#### [TASK BRIEF]
Show every line in the records below that contains the word "should". Treat uppercase and lowercase as different.

#### [Data entries]
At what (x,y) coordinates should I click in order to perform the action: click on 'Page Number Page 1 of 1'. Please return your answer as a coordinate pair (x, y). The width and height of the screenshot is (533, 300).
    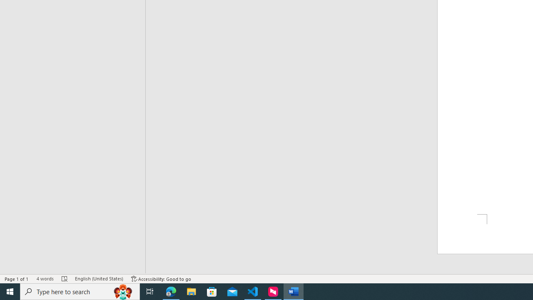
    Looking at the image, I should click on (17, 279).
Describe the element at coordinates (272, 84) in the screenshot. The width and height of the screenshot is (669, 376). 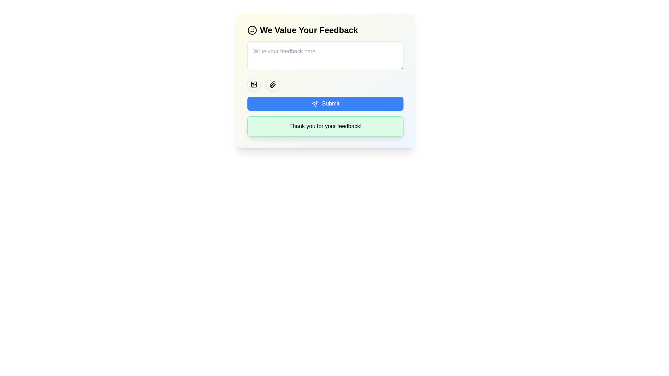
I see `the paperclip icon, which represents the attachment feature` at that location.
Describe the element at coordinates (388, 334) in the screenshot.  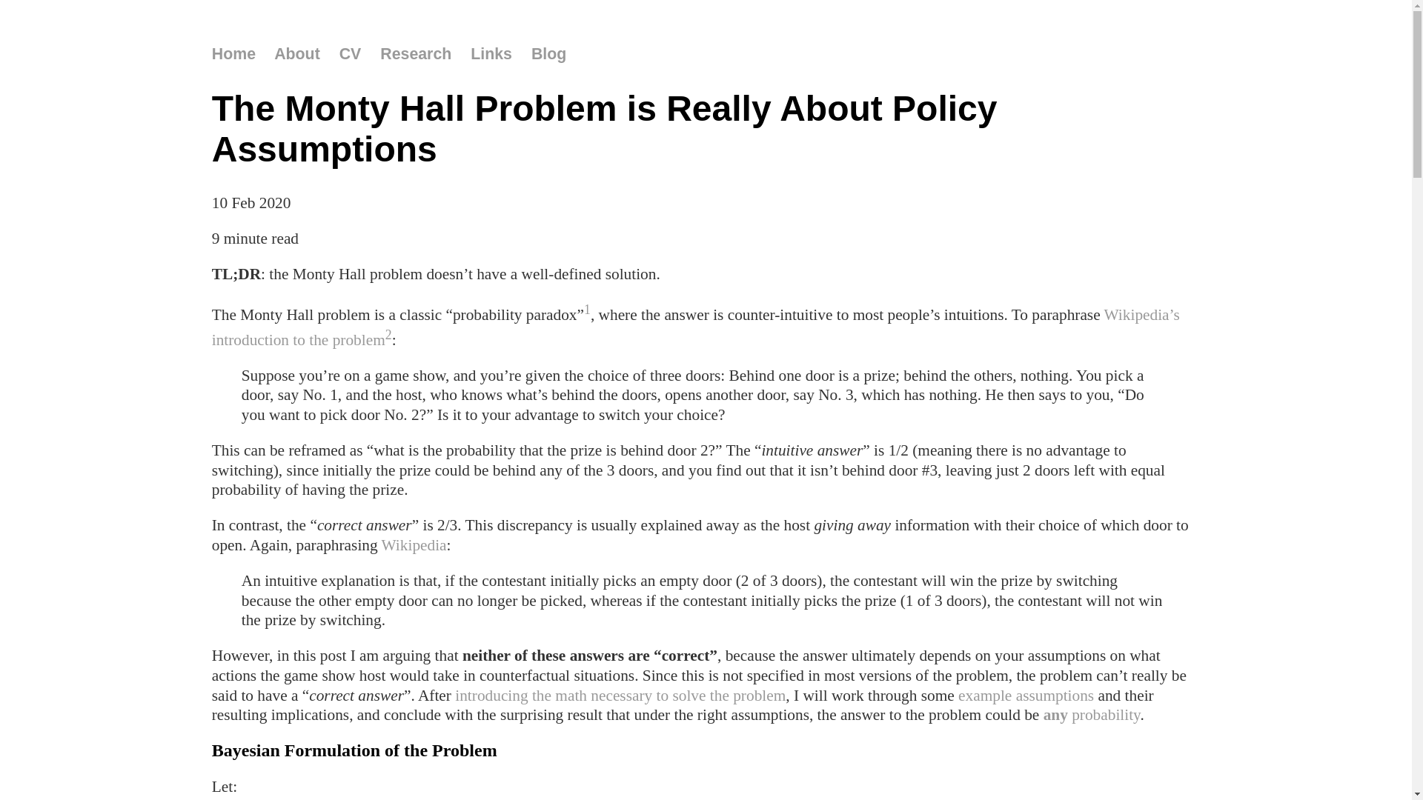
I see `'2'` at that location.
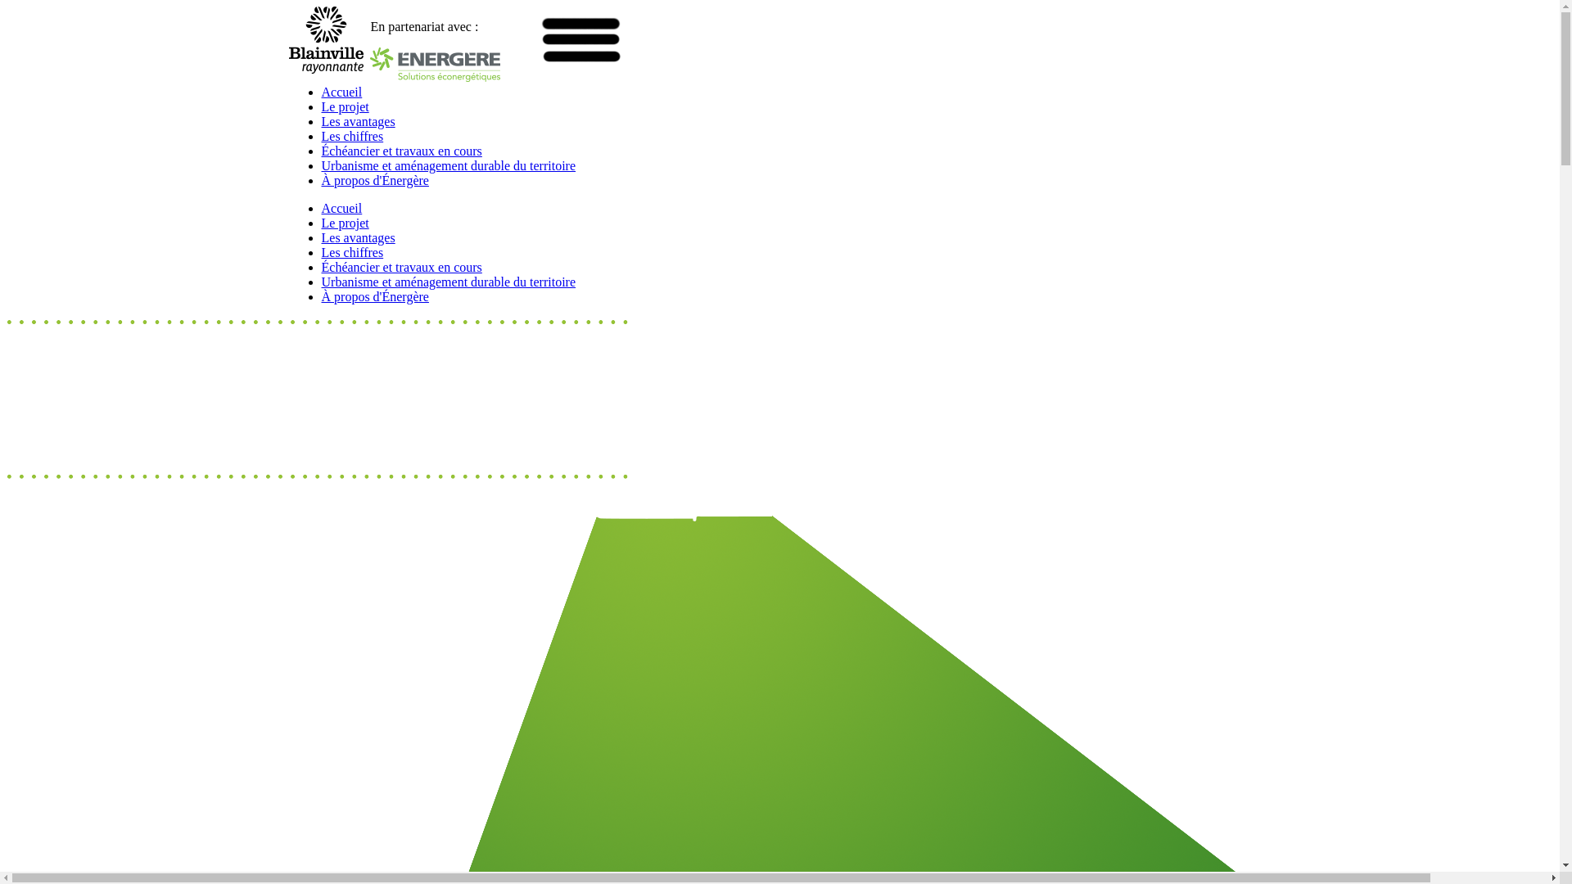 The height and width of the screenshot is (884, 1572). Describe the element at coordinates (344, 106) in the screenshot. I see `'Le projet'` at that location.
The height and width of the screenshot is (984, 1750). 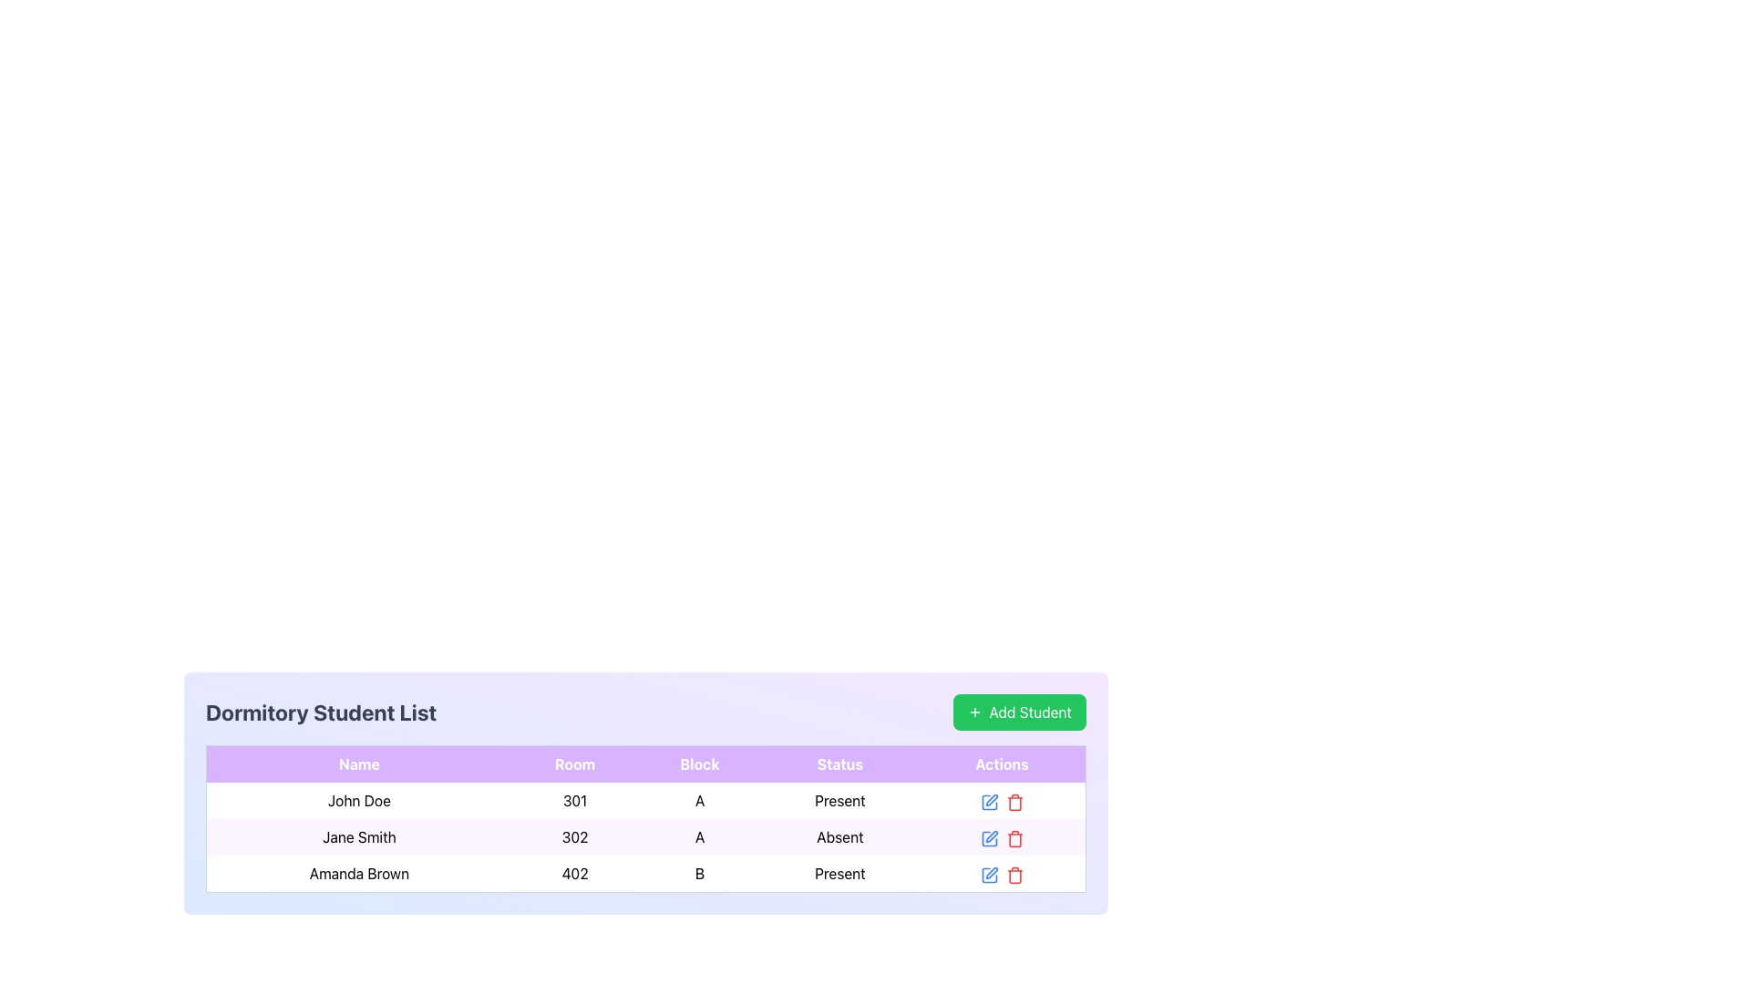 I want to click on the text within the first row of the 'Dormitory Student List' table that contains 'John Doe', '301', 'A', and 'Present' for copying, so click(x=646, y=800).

#### [SOLUTION TO THE PROBLEM]
At what (x,y) coordinates should I click in order to perform the action: click on 'Page Number Page 1 of 1'. Please return your answer as a coordinate pair (x, y). The width and height of the screenshot is (533, 300).
    Looking at the image, I should click on (17, 279).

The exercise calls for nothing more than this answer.